Con éxito finalizó evento organizado por IMPACT sobre Biomarcadores en Psiquiatría y Ginecología

El pasado 2 y 3 de diciembre se realizó el simposio “Biomarkers in Psychiatry and Gynecology: From Discovery to Diagnosis” (Biomarcadores en psiquiatría y ginecología: Del descubrimiento al diagnóstico), organizado por IMPACT y la Universidad de los Andes. 

La actividad estuvo enfocada en la presentación de investigaciones nacionales e internacionales de biomarcadores en salud mental y enfermedades de la mujer, las cuales buscan optimizar los diagnósticos para hacerlos más precisos y personalizados, facilitando la detección de enfermedades y permitiendo tratamientos más efectivos.

Lara Monteiro, investigadora IMPACT de la Universidad de los Andes y parte del Comité Científico Organizador, destacó la actividad como una gran experiencia: “Tuvimos invitados de lujo de ambas áreas, tanto nacionales como internacionales y una gran participación de la Universidad de los Andes, especialmente del Centro IMPACT y del Centro de Investigación e Innovación Biomédica (CiiB)”, afirmó.

AVANCES GLOBALES EN LA BÚSQUEDA DE BIOMARCADORES

Uno de los invitados internacionales fue el destacado psiquiatra Gustavo Turecki, quien es director del Grupo McGill de Estudios sobre el Suicidio (Canadá), y psiquiatra jefe del Instituto Universitario de Salud Mental del Douglas Mental Health University Institute. Considerado uno de los investigadores más relevantes en salud mental y suicidio, Turecki estuvo a cargo de la charla inicial del simposio, abordando sus investigaciones en los trastornos del estado del ánimo y el comportamiento suicida. 

Consultado sobre la relevancia de las investigaciones en biomarcadores señaló: “Hoy en la práctica clínica nosotros nunca sabemos quién va a responder a un tratamiento, y es muy frecuente que los pacientes lleguen con un cuadro depresivo y necesitamos mucho tiempo para poder ajustar la intervención  para poder ver cuál es el medicamento que funciona. Eso lleva a mucho gasto de dinero y que además el paciente no está bien. A veces demora dos o tres años descubrir cuál es el medicamento que realmente funciona. Sería genial poder tener algún tipo de ayuda que pudiera disminuir ese periodo”.

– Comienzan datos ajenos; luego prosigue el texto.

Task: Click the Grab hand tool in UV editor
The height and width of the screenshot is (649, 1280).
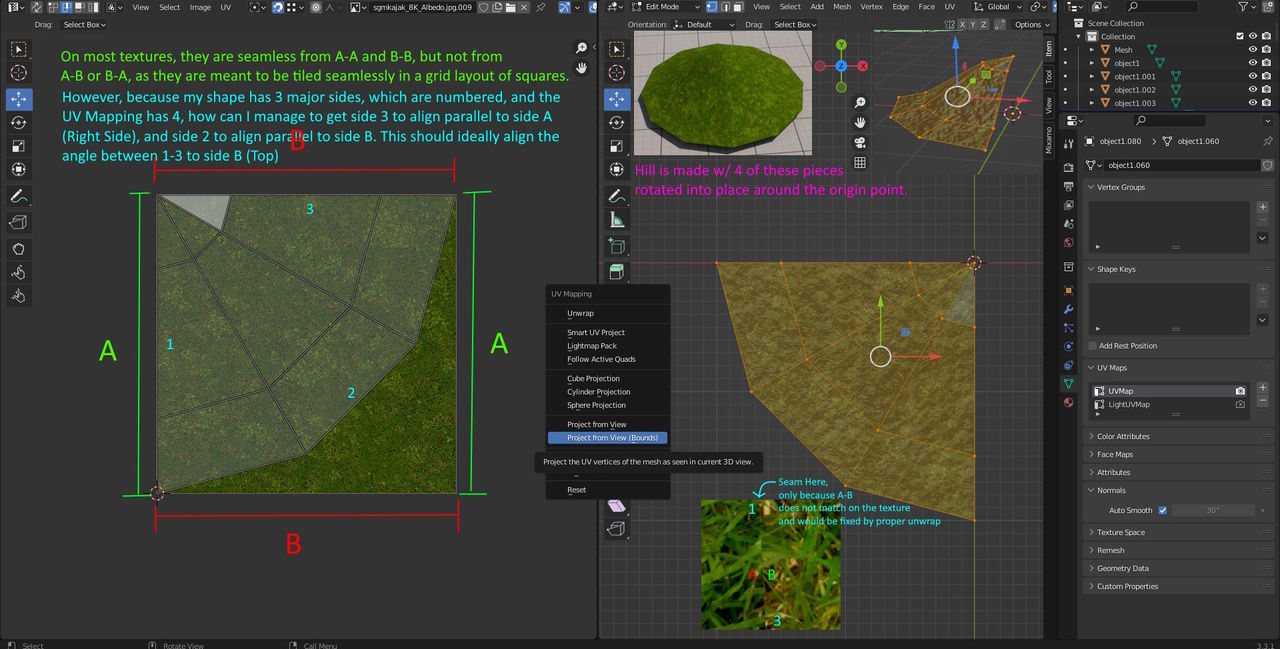Action: [18, 248]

Por otra parte, el investigador de la Universidad de la República de Uruguay, Homero Rubbo, abordó los avances del estudio de biomarcadores lipídicos. “Hoy se han utilizado más procesos neuroinflamatorios y en enfermedades neurológicas, como Alzheimer y Esclerosis Múltiple, pero en salud mental sería muy interesante para la depresión mayor y quizás para algunos trastornos bipolares”, explicó. 

En cuanto al área de ginecología y obstetricia, la académica y destacada investigadora del Instituto de Histología y Embriología de Mendoza, Marcela Michaut, presentó los avances en la búsqueda de biomarcadores para detectar infertilidad en pacientes con endometriosis. “Nuestros estudios comienzan con los ovocitos. Porque si bien hoy se sabe mucho, aún son considerados una caja negra. Nosotros en particular estudiamos los gránulos corticales y los proponemos como un biomarcador de maduración citoplasmática e indicador de calidad ovocitaria”, afirmó.